A lead magnet needs to set itself apart, and it should be an irresistible high-value gift. The typical two-and-a-half-page report will often have the opposite effect to that which is intended.
To preserve space we've published a basic introduction to landing pages here.
Terrible Finance Lead Magnets
If you're going to advertise a free report that solves problems, your report should actually save problems. We download about every finance lead magnet that makes its way onto the web and the results are disappointing (to say the least). Consider the examples below (remembering that they're awful yet typical examples).
We're seeing more and more brokers gravitate to poorly curated templates. Consider the following abomination.
The headline formatting aside, the 4-page content is overwhelmingly bad. Remember, bad lead magnets don't convert!
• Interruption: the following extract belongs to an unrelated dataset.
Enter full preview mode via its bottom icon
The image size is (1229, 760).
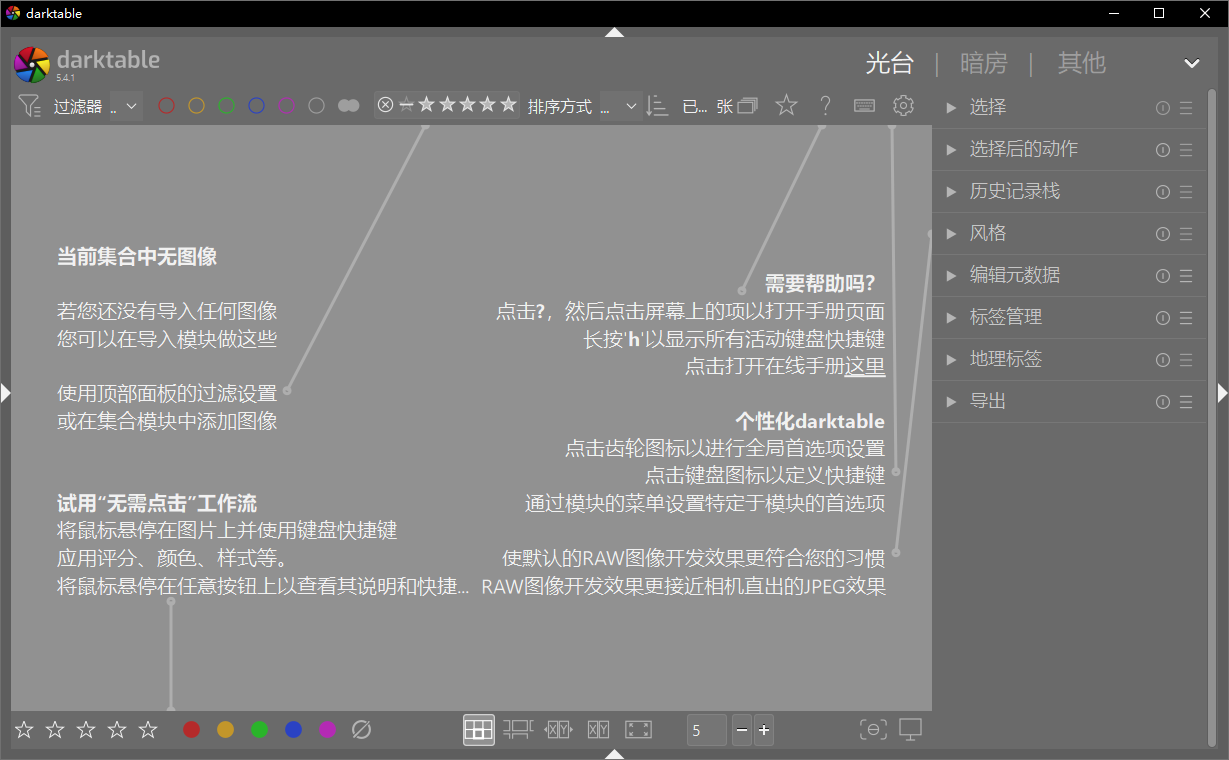pyautogui.click(x=638, y=729)

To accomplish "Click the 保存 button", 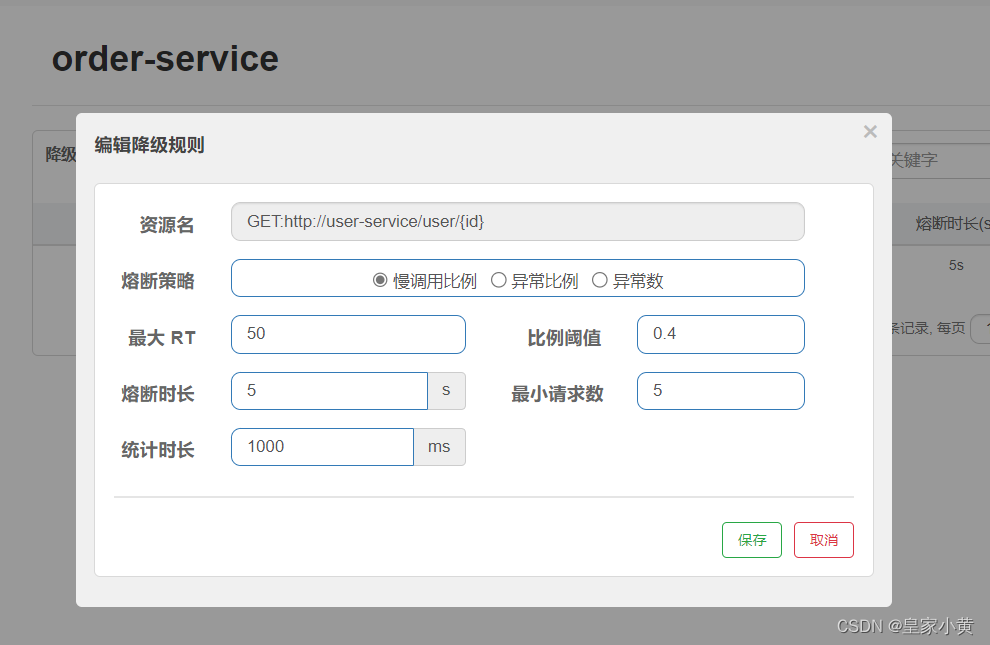I will click(x=751, y=540).
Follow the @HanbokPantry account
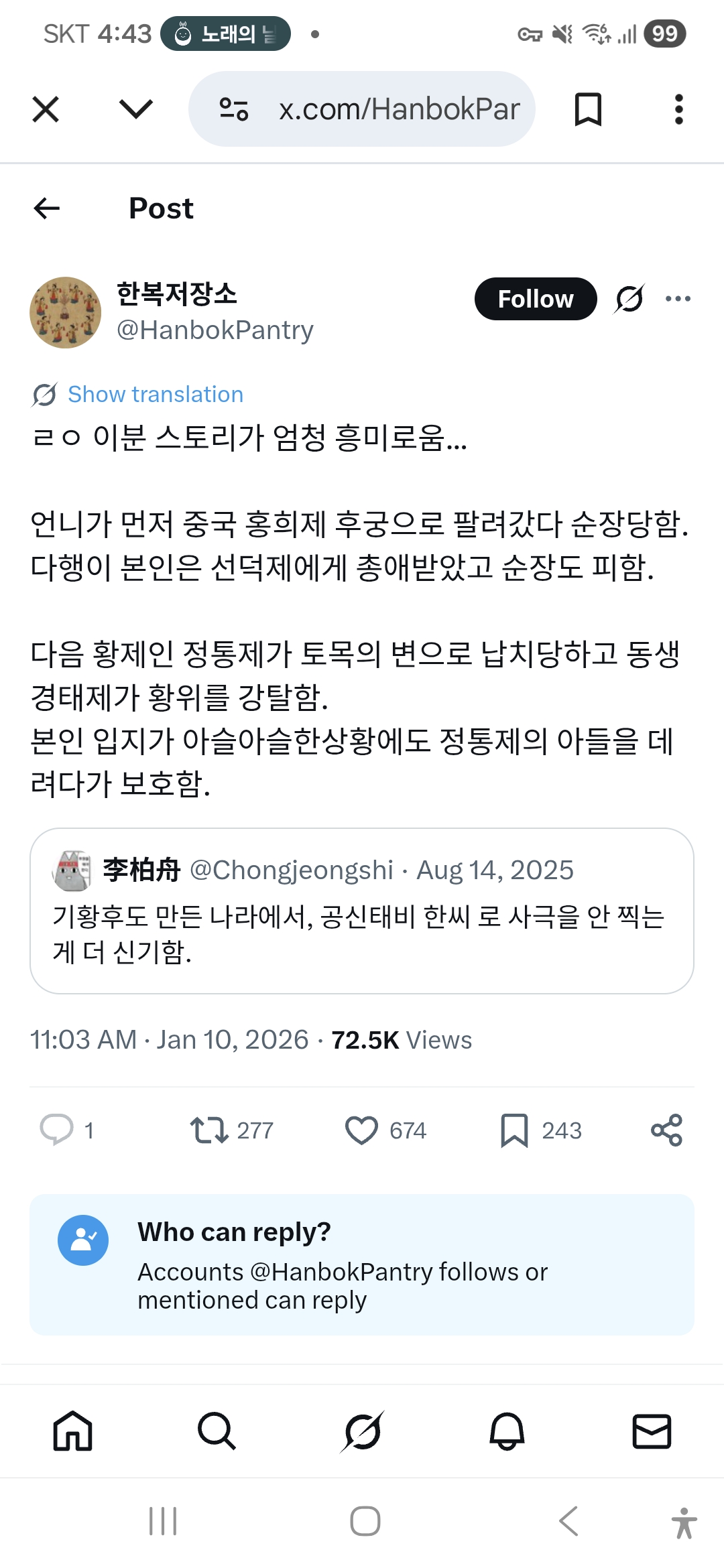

The second image shows another document where a scheduling link wasn't included in the generic and poorly formatted template. Note: Belief does not use third-party tools for scheduling or calendar management but rather a fully integrated calendar solution.
The two screenshots above are just two of countless examples. Why is it that the mortgage market - facilitating the most significant investment many will ever make - is supported by garbage marketing material? We talk more about this pandemic in a forthcoming article discussing the atrocious marketing representation in the finance market.
In contrast, here's just three pages from a 40-page book we recently manufactured for a client (identifying information is blurred). We still produce smaller and shorter high-quality reports (occasionally suitable for Facebook) but they're supported by larger volumes of value-based information.
Our financial booklet system supports the creation of any number of information books with the click of a button. What might take you weeks will now take you just a few minutes.
While it's a small point, it's worth mentioning that your document should be manufactured to be readable. Our assessments of text are made with us of the Flesch-Kincaid readability assessments. In essence, you will need to ensure you're mindful of the need to write for your majority audience in a language and tone that they'll relate to (our example pages above serve as an example).
For example, take the following passage from The Bible (Ecclesiastes 9:11, King James Version, pictured below). George Orwell wrote a parody in his paper, Politics and the English Language to ridicule the writing of his day. The first paragraph (on the left) contains forty-nine words but only sixty syllables, and all its words are those of everyday life. The second contains thirty-eight words of ninety syllables: eighteen of those words are from Latin roots, and one from Greek.
Orwell's version, while essentially conveying the same message, is far more (needlessly) complex.
Orwell went on to write the following: "Bad writers, and especially scientific, political, and sociological writers, are nearly always haunted by the notion that Latin or Greek words are grander than Saxon ones, and unnecessary words like expedite, ameliorate, predict, extraneous, deracinated, clandestine, subaqueous, and hundreds of others constantly gain ground from their Anglo-Saxon numbers."
Orwell's parody is as true today as it was back when he wrote it. Keep your reading material easy to read!
The lead magnet is your chance to make a first impression. Screw it up, fail to deliver upon expectations, over-promise and under-deliver, deliver a poorly curated follow-up campaign, fail to provide ongoing value-based downloads, or fail to convert effectively with an early inquiry and you'll alienate your audience. Unless you've got Earth-shattering NSA-level content to share, your short two-page report doesn't cut it. In essence, you're writing a book that reflects directly upon you personally, your business, and your brand.
When and if able, your email campaigns should originate form your own email software (all our clients will use a self-hosted platform). While not directly associated with your lead magnet it is associated with how your brand is represented. The purpose of our Magic Lantern methods leans towards how trust is gained, and sending an email from another domain is not conducive to our preferred outcome.